▶ _Given instruction_
List every line in the listing below that contains the string "computer".

▶ _Listed records_
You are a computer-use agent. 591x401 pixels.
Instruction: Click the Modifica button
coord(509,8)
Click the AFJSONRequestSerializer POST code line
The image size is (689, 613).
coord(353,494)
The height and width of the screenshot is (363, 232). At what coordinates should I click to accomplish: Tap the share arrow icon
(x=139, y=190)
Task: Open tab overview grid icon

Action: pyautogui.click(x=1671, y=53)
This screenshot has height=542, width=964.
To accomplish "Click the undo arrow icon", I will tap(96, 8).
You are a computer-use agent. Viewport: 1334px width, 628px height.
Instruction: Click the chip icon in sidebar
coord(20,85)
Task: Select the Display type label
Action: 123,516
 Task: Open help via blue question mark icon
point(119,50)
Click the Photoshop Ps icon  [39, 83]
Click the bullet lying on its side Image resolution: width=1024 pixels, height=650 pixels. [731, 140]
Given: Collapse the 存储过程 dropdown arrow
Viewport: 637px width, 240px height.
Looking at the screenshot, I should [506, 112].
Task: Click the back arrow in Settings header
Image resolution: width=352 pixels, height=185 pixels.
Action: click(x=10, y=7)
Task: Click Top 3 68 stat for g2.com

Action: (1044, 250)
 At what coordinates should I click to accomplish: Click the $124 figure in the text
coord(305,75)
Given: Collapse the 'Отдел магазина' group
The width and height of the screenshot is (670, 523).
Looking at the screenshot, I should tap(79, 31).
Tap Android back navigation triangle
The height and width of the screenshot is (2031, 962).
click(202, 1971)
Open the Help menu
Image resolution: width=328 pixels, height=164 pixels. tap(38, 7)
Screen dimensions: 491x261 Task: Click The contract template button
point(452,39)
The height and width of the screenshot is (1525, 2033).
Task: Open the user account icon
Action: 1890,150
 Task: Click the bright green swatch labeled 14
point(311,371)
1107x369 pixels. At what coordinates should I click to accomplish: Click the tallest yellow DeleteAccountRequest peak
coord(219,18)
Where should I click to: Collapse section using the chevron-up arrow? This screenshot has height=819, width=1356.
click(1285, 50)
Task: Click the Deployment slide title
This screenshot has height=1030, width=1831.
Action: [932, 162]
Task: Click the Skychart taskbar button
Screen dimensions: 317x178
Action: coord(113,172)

▶ _Written response_
You are a computer-use agent. 591x401 pixels.
You are a computer-use agent. Viewport: 1334px width, 628px height.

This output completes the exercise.